[Saved entries]
=== Section Start ===

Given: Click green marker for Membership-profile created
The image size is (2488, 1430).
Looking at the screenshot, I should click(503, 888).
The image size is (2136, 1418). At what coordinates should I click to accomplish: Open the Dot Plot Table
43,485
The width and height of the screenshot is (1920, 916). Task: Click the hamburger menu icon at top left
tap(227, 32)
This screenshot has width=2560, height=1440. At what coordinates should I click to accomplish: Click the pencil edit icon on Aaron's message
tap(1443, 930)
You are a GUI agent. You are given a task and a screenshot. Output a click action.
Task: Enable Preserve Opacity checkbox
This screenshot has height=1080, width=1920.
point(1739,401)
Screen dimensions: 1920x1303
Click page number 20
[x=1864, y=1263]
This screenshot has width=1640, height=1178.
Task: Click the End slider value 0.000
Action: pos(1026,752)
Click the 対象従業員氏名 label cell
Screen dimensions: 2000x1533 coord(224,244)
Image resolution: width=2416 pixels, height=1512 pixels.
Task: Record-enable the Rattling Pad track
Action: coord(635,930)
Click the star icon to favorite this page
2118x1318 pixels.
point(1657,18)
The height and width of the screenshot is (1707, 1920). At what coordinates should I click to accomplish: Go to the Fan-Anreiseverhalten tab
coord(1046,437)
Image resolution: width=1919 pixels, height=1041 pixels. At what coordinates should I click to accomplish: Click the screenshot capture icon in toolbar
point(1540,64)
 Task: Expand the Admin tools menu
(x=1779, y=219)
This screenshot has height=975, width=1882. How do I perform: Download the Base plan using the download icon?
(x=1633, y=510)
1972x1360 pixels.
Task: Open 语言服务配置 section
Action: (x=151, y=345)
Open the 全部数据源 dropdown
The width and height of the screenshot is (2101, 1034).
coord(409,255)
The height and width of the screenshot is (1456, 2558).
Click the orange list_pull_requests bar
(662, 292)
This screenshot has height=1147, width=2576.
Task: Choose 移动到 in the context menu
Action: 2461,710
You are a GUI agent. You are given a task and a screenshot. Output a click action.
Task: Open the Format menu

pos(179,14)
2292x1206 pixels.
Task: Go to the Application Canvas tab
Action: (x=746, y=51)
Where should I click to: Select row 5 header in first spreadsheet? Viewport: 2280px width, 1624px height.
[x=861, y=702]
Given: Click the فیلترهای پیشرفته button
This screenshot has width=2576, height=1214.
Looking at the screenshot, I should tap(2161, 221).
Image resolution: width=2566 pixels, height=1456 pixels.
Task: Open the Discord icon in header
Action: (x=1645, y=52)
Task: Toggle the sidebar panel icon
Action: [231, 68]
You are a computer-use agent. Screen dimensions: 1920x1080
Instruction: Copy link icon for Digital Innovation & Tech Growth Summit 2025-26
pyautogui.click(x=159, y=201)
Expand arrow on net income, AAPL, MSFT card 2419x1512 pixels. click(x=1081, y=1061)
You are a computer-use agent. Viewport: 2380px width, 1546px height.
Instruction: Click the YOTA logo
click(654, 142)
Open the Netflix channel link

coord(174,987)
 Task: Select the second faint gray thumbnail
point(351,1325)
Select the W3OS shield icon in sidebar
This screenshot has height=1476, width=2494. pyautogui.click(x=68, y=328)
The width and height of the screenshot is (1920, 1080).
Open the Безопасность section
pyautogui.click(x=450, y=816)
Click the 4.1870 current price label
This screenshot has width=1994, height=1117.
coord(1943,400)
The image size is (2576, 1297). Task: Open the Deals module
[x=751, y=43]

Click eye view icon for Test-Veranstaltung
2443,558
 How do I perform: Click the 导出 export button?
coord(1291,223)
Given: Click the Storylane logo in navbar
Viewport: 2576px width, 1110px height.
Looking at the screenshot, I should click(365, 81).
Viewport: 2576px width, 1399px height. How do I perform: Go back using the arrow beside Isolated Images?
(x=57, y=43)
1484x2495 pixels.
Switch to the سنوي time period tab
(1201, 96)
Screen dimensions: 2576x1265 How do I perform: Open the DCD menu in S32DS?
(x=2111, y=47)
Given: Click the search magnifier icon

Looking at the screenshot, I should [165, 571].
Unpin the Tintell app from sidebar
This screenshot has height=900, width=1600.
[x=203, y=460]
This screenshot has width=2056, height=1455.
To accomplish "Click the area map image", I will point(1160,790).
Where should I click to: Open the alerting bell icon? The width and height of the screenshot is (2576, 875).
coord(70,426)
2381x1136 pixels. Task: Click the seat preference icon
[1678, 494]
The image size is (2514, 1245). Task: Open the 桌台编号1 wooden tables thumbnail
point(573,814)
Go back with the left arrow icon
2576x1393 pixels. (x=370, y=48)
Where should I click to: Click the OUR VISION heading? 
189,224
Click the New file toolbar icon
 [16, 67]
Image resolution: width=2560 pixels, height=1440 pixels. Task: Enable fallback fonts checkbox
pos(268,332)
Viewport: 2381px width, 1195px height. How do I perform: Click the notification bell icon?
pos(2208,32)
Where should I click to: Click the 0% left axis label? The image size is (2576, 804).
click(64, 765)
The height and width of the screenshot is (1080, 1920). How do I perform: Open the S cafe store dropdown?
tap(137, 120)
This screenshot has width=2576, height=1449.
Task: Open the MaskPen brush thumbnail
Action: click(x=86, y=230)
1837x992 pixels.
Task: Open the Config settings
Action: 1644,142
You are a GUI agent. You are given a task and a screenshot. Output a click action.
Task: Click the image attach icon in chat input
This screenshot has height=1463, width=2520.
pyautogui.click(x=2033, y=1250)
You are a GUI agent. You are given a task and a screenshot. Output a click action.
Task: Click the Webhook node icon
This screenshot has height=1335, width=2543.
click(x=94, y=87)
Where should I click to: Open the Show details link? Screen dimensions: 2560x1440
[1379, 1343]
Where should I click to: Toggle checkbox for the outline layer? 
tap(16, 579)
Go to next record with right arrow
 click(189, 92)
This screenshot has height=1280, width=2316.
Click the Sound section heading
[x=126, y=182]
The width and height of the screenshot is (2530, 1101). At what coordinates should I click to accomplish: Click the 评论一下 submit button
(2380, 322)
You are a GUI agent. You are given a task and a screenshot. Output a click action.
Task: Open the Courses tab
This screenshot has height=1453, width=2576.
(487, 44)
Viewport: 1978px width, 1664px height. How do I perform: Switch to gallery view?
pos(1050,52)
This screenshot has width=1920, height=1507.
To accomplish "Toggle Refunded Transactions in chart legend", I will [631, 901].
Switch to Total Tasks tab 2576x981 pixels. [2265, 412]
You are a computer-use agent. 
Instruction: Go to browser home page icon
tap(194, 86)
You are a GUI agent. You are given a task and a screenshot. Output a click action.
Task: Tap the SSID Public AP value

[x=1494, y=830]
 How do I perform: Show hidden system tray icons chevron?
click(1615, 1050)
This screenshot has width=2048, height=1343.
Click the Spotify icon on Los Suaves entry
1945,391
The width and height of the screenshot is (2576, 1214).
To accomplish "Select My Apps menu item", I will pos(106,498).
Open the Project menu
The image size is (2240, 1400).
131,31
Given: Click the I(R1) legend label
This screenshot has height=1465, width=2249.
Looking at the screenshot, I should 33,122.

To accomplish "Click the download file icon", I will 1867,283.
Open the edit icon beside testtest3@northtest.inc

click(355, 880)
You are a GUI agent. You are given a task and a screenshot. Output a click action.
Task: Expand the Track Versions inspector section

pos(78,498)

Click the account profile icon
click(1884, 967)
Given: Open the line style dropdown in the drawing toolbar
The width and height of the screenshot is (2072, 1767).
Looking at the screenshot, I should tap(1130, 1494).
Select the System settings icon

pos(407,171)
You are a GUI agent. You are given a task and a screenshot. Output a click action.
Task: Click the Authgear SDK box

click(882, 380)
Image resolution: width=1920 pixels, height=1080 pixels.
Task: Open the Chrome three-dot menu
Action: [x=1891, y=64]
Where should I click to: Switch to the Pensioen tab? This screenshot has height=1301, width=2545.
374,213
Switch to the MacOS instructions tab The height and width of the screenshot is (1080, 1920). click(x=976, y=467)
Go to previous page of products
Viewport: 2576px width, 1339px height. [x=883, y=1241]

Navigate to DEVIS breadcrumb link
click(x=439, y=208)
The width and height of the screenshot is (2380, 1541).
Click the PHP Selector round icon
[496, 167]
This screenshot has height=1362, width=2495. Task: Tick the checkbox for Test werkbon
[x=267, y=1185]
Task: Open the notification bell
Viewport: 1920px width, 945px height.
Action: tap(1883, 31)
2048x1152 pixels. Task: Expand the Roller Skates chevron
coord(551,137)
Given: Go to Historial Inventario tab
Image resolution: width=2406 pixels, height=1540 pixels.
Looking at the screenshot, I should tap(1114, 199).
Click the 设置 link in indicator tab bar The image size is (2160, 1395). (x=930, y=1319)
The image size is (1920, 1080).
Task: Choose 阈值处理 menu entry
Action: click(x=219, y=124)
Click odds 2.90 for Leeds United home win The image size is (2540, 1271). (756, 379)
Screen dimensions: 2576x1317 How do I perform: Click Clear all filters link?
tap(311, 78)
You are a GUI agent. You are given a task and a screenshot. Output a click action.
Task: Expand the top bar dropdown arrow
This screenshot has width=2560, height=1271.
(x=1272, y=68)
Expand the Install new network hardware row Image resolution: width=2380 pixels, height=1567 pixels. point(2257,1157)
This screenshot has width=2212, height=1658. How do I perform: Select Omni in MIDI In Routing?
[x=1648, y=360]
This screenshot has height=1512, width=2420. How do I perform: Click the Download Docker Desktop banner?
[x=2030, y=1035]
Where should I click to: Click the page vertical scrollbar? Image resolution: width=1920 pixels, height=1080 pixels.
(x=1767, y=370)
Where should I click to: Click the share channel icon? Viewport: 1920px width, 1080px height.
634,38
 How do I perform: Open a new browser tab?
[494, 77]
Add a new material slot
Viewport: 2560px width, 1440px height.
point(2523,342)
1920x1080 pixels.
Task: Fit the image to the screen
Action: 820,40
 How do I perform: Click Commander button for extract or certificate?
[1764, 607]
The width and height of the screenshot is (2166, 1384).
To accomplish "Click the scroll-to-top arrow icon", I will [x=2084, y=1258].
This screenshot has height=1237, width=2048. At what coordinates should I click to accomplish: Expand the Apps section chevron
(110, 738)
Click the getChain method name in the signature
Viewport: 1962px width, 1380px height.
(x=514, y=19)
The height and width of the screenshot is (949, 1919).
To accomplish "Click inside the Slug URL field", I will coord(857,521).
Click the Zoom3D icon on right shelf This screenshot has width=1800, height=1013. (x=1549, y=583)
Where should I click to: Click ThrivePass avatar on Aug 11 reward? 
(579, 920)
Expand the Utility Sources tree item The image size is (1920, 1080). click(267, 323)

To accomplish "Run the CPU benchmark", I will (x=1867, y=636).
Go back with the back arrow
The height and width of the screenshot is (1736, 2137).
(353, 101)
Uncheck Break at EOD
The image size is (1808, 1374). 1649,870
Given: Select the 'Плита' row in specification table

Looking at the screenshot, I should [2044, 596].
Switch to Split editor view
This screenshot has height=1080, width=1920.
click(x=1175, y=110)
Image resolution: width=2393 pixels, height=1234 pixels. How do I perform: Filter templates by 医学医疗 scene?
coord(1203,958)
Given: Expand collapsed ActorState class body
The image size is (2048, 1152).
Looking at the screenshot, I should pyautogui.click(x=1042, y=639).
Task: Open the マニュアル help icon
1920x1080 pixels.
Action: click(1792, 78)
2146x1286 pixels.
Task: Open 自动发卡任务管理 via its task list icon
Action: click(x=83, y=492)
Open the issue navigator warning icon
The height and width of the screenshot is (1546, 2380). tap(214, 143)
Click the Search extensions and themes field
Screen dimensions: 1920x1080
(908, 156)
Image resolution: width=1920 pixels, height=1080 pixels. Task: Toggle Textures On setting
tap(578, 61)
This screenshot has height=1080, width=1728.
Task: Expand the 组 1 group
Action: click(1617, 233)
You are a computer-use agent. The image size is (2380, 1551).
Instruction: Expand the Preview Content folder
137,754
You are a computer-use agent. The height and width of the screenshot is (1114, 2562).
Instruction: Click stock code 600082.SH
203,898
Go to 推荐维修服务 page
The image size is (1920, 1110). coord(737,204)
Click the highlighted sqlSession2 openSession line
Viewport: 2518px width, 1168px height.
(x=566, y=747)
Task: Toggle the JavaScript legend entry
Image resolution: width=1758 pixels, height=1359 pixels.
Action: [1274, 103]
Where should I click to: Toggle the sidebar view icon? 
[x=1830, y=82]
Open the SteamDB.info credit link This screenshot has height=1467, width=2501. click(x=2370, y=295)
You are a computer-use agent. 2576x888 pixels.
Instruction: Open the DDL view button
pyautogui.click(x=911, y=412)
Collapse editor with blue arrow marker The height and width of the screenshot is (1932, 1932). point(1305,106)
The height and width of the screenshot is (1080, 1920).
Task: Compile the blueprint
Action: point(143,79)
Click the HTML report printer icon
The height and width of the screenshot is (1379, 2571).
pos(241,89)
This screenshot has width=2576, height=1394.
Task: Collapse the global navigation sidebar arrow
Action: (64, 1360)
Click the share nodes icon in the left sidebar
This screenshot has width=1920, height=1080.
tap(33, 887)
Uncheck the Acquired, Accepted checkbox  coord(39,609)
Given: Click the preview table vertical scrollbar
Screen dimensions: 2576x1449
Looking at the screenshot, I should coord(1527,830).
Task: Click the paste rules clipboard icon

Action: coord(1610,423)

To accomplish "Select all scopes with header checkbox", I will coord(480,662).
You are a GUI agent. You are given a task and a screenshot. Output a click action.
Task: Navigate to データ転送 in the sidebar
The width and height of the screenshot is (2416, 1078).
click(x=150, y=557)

=== Section End ===

## PROBLEM REQUIREMENTS
Take the line holding "Screen dimensions: 2576x1449" and the lines after it through the end of the entries. Retype them exactly and add nothing.

## ANSWER
Screen dimensions: 2576x1449
Looking at the screenshot, I should coord(1527,830).
Task: Click the paste rules clipboard icon

Action: coord(1610,423)

To accomplish "Select all scopes with header checkbox", I will coord(480,662).
You are a GUI agent. You are given a task and a screenshot. Output a click action.
Task: Navigate to データ転送 in the sidebar
The width and height of the screenshot is (2416, 1078).
click(x=150, y=557)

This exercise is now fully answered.